Small Faces chronology
The Autumn Stone
(1969)
Playmates
(1977)
78 in the Shade
(1978)

Playmates is a 1977 album by Small Faces. The album was created by Steve Marriott, Ian McLagan, Kenney Jones and Rick Wills when they reformed in the late seventies and recorded it along with the album 78 in the Shade. Ronnie Lane left before the album was recorded.

Following the break-up of Faces in 1975, the original Small Faces line-up reformed briefly to film videos miming to the reissued "Itchycoo Park" which hit the charts again. The group tried recording together again but Lane left after the first rehearsal due to an argument. Unknown to the others, he was just beginning to show the symptoms of multiple sclerosis, and his behaviour was misinterpreted by Marriott and the others as a drunken tantrum. Lane subsequently began recording Rough Mix with The Who's Pete Townshend shortly after the argument.

Nevertheless, McLagan, Jones and Marriott decided to stay together as Small Faces, recruiting ex-Peter Frampton and Roxy Music bassist Rick Wills to take Lane's place. This iteration of Small Faces recorded two albums: Playmates (1977) and 78 in the Shade (1978), released on Atlantic Records. Both albums were later reissued on Wounded Bird Records.
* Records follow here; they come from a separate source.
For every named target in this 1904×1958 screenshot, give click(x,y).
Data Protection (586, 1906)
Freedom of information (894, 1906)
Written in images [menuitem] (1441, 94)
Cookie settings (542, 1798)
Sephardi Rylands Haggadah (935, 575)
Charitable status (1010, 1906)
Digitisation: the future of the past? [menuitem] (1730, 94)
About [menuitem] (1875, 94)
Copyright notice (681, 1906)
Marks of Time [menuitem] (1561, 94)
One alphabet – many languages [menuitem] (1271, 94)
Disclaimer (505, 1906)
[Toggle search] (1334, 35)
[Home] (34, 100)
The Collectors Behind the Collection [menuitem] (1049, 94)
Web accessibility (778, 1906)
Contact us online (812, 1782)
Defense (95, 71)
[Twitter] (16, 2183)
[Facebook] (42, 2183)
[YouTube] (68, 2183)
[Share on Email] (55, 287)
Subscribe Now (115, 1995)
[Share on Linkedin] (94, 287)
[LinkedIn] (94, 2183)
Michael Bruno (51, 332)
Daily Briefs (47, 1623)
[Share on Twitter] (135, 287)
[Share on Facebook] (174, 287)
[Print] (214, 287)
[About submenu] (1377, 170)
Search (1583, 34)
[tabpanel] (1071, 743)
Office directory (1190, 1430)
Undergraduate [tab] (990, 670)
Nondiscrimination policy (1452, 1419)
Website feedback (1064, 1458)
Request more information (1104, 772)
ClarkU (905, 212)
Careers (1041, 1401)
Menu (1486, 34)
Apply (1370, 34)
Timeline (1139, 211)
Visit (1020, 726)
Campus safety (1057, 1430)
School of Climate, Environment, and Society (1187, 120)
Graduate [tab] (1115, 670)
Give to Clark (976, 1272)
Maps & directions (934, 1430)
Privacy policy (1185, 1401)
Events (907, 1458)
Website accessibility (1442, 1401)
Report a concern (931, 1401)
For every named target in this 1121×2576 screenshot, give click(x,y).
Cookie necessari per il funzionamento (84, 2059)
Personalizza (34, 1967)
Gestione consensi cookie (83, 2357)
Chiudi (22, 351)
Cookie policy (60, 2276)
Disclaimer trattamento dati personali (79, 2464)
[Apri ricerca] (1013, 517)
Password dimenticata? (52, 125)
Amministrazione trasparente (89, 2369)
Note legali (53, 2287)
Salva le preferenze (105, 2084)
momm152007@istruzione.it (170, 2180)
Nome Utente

Guitarist Jimmy McCulloch also briefly joined this line-up after leaving Wings. When McCulloch phoned Paul McCartney, who had found him increasingly difficult to work with, to announce he was joining Marriott, McCartney reportedly said "I was a little put out at first, but, well, what can you say to that?" McCulloch's tenure with the band lasted only for a few months in late 1977. He recorded only one album, 78 in the Shade in 1978 with the band. Unfortunately for the band, mainstream music in Britain was rapidly changing direction, punk rock having been established around this time. The reunion albums, as a result, were both critical and commercial failures. Small Faces broke up again in 1978.